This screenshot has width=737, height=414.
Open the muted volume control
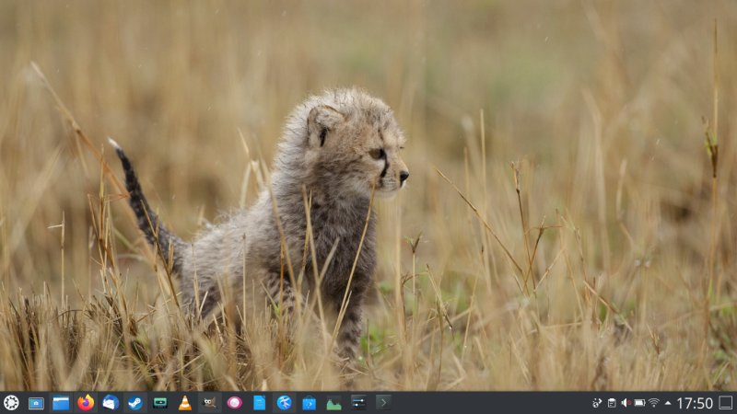[625, 403]
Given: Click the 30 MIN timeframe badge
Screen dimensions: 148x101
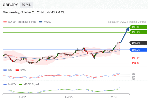Looking at the screenshot, I should [26, 5].
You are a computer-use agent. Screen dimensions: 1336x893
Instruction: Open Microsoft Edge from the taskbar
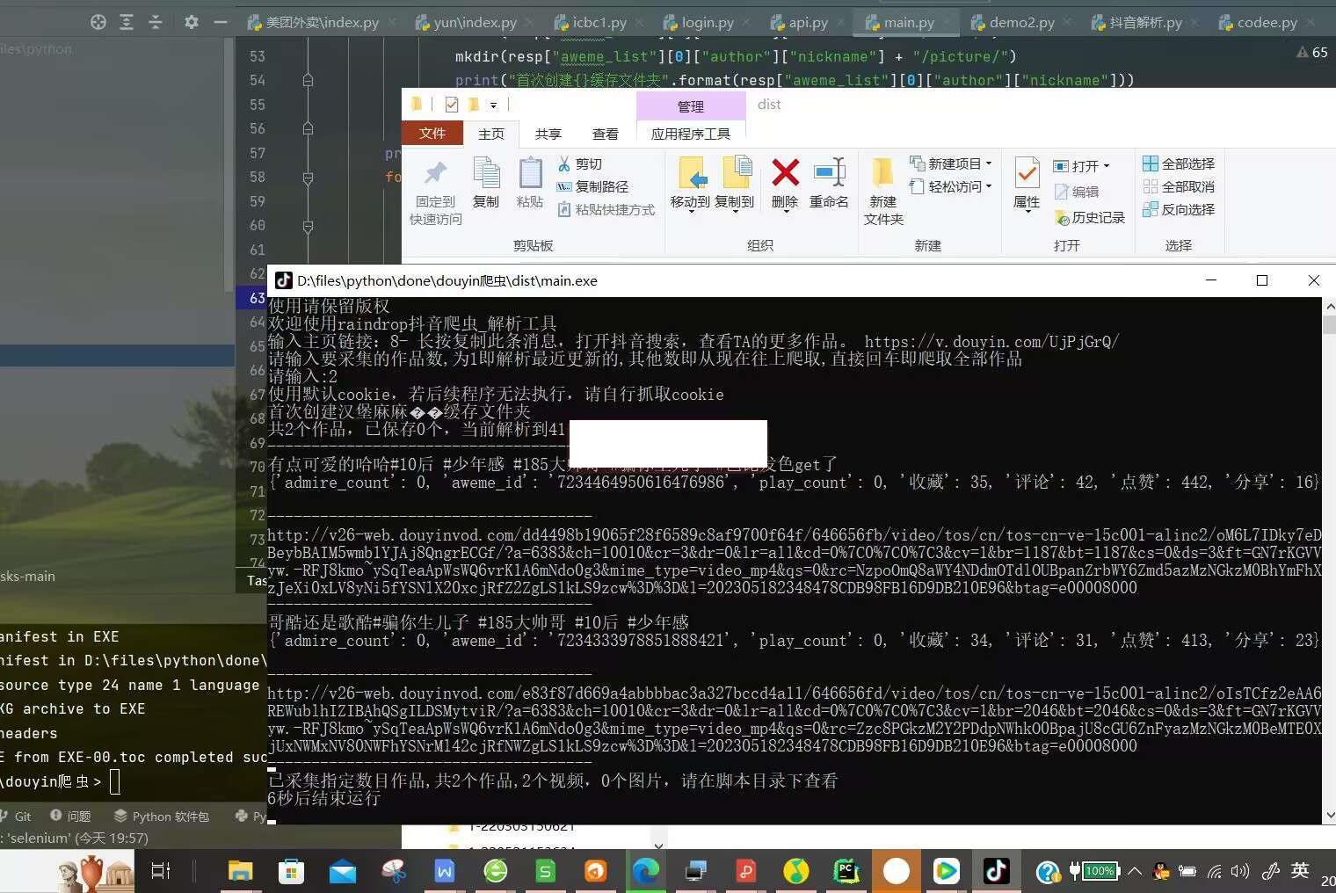click(x=645, y=871)
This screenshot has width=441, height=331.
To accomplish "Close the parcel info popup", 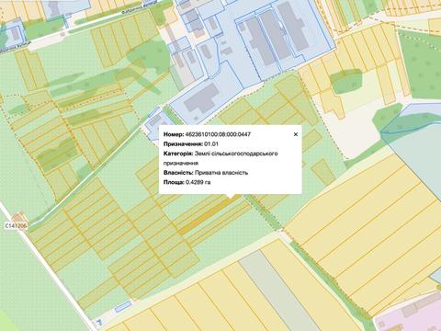I will point(296,134).
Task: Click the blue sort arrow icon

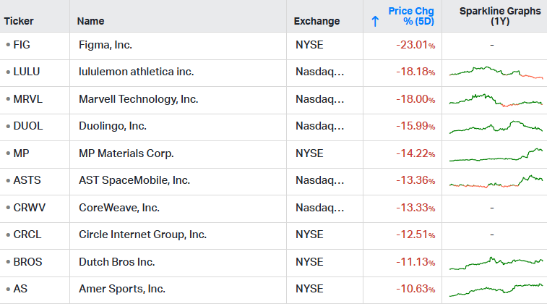Action: [x=375, y=21]
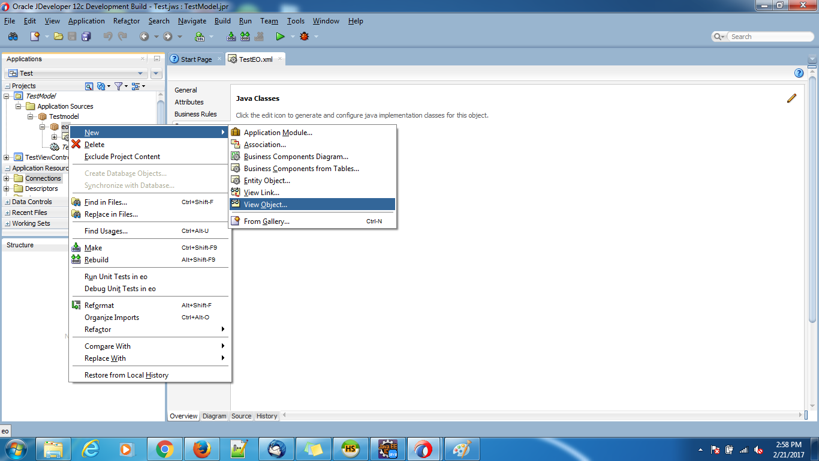
Task: Run the application using the green Run icon
Action: click(279, 36)
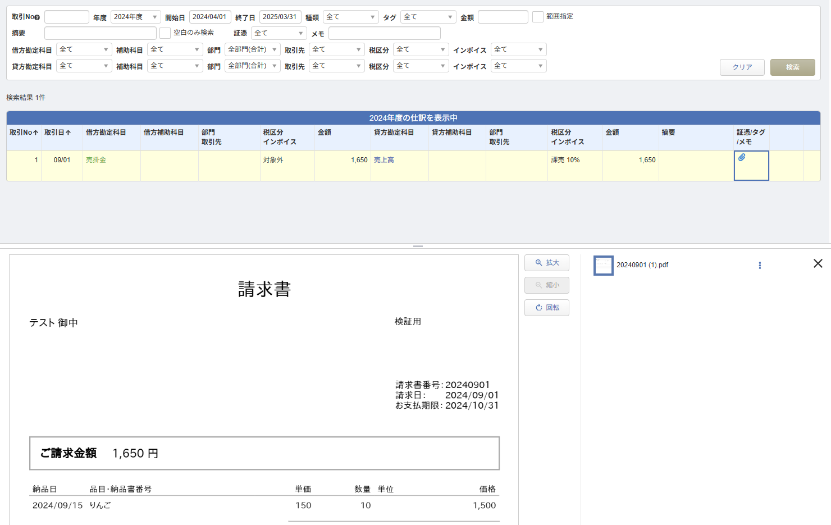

***

▸ The task:
Display every line in the items above that contains the word "dimensions".

▸ Result below:
Screen dimensions: 148x101
You are a computer-use agent. Screen dimensions: 1336x893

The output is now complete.